Вернее, в точности одним. Самым лучшим и незаменимым. Как-то, отчасти желая бросить трагический отблеск и на собственную жизнь, я рассказал ей об отцовском друге, чью жену с маленькой дочерью расстреляли в Бабьем Яру, пока он отбывал срок в
Дальлаге. Он долго был близок к самоубийству, и только полюбившая его русская женщина сумела… “Значит, он их не любил!” – Юля вспыхнула розовым, как новенькая черешня. “Но это же было через шесть лет, после лагеря…” – “Какая разница!”

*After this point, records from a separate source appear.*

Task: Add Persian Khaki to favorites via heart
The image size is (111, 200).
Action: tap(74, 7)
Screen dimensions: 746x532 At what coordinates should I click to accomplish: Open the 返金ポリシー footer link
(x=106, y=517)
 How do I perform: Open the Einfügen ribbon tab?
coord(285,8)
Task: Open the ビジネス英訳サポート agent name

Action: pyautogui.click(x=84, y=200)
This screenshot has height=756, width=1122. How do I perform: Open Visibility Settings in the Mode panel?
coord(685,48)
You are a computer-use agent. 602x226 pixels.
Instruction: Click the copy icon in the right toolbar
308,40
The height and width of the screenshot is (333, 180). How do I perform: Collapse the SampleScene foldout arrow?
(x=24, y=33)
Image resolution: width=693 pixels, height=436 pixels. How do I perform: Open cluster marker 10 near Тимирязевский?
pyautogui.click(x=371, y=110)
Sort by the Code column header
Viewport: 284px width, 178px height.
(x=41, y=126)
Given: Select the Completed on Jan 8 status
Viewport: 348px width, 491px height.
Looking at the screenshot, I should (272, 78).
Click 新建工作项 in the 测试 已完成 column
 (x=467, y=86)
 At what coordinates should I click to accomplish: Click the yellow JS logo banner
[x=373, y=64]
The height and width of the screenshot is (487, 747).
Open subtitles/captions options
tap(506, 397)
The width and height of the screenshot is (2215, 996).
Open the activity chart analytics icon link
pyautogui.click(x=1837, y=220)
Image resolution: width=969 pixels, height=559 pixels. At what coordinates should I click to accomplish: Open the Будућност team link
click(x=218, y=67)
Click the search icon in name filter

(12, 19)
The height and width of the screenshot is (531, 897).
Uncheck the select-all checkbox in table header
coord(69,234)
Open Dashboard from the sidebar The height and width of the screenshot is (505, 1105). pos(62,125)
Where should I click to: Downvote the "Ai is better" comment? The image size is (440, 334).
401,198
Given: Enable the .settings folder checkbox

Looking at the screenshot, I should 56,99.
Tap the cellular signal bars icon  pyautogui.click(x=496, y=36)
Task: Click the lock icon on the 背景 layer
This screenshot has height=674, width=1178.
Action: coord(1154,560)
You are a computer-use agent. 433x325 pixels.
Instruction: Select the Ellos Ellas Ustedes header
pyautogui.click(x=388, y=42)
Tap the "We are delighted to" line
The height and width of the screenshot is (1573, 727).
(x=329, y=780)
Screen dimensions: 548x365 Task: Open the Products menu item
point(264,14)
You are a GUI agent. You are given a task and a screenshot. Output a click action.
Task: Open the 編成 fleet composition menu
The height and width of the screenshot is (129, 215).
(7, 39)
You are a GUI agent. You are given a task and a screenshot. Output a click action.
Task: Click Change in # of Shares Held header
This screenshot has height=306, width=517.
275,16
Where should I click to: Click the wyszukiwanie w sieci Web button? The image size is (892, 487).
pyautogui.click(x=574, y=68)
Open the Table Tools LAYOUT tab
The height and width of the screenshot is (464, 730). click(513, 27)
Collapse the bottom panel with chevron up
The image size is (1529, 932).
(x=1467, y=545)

Когда жизнь ненадолго подбрасывала нам помещеньице, она немедленно принималась вить гнездо: подметать, расставлять собственные чашки, накрывать их салфетками… На самый худой конец, старалась свить гнездо у меня на голове или на шее – связать мне шапочку или шарф взамен тех, что меня либо старят, либо излишне молодят. Дипломатические усилия, которых мне стоило отбиться от ее подарков, были сравнимы разве что с досадой, которую вызывали у меня ее вечные шпильки по адресу моего шмотья. Пока я наконец не понял, что истинной их мишенью была Катька, ну совершенно не умеющая и не желающая обо мне заботиться. Особенно острая и затяжная борьба у нас завязалась вокруг моих трусов – “семейных”, хотя все приличные мужчины уже давно перешли на плавкообразные. “Как я объясню их появление?!”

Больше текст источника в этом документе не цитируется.